![Lauren Bastide : « Restreindre l'accès public aux femmes musulmanes portant le voile est un geste qui manifeste une viscérale détestation des femmes » 1 lauren bastide marie rouge allary editions 3 1 a](https://www.causette.fr/wp-content/uploads/2021/05/lauren-bastide-marie-rouge-allary-editions-3-1_a-682x1024.jpg)

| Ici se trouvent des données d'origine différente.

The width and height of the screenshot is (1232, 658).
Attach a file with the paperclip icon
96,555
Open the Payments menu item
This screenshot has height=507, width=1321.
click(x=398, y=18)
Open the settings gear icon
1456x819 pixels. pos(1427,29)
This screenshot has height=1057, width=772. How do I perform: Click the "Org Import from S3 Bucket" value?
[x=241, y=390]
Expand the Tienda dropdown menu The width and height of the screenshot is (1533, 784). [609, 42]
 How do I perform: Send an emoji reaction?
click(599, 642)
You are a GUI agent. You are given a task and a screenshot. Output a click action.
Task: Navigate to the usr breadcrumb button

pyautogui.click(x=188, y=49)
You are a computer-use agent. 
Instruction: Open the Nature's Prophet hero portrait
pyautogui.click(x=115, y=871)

"Bien sûr, ça n’est pas la première fois qu’ils font le coup. Ça fait dix-sept ans – depuis la loi de 2004 sur les signes religieux à l’école – que cette possibilité est agitée par le législateur. Bien sûr, l’amendement sera invalidé par le Conseil constitutionnel, ou rejeté par l’Assemblée. N’empêche, comme à chaque fois, je suis écœurée de constater que la France est le seul pays au monde qui, sous couvert de lutter contre les « séparatismes », fabrique de l’exclusion.
Le 30 mars, le Sénat a adopté un amendement au projet de loi « sur le respect des principes de la République » visant à « interdire le port ostensible de signes religieux pour les accompagnateurs de sorties scolaires ». Ni l’islam ni les femmes n’y sont nommées, mais on sait qui est visé : les femmes musulmanes portant un voile.
La sociologue Hanane Karimi, enseignante et chercheuse à l’université de Strasbourg, que j’ai eue au téléphone très récemment, parle de « l’effet d’itération » que produit l’occupation répétée de l’espace médiatique par le sujet. « On ne parle plus du voile comme on en parlait il y a vingt ans, constate-t-elle. Les instances politiques, à force d’associer voile et terrorisme, voile et séparatisme, ont réussi à déplacer la conversation. » Hanane Karimi explique comment « par capillarité », la « laïcité », initialement pensée comme la neutralité de l’État, « s’étend abusivement à un cercle de plus en plus large », au-delà des seul·es agent·es du service public. Les élèves, les parents d’élèves, les mineures dans l’espace public, les nageuses dans les piscines municipales… « Bientôt, cela va aller de soi que le voile est interdit dans l’ensemble de l’espace public. Cette répétition crée une lassitude, déplore-t-elle. Les ripostes sont peu visibles, comparées à la mobilisation aux États-Unis autour du hashtag #HandsOffMyHijab. (“Touche pas à mon hijab”). » J’ai aussi parlé avec Fatima Ouassak, politologue et porte-parole du syndicat de parents le Front de mères. Dans un texte de 2017 portant sur les conséquences qu’aurait l’adoption d’un tel amendement pour les enfants des mères concernées, elle écrivait : « L’enfant éprouve de la honte pour lui-même, la honte d’être l’enfant d’une mère qui n’est pas normale. » Et cette honte est un outil politique d’exclusion.
Sincèrement, j’aimerais parler d’autre chose. Cette « question du voile » devrait pouvoir se régler en un constat : les femmes s’habillent comme elles veulent. Mais j’en parle parce que Causette est un journal lu par des féministes, et que je sais que parmi elles·eux, certain·es continuent de penser que la restriction de l’accès à l’espace public aux femmes musulmanes portant le voile est un geste qui va dans le sens de la lutte contre le sexisme. Je me dis qu’ici, j’ai une chance de convaincre qu’à l’inverse, il s’agit selon moi d’un geste qui manifeste d’une viscérale détestation des femmes. Pour le comprendre, je voudrais vous encourager, vous qui parcourez ces lignes, à ne pas vous contenter des lectures simplistes de cette mesure. Et à aller plus loin en tendant l’oreille aux voix des personnes concernées, dont je déplore l’absence dans les grands médias. Ainsi, je vous encourage à lire La Puissance des mères, de Fatima Ouassak, et à écouter Hanane Karimi, notamment interviewée ce mois-ci dans l’excellent podcast Dialna. Et surtout à rester vigilant·es, car cette montée de la haine, à un an de l’élection présidentielle, n’augure décidément rien de bon."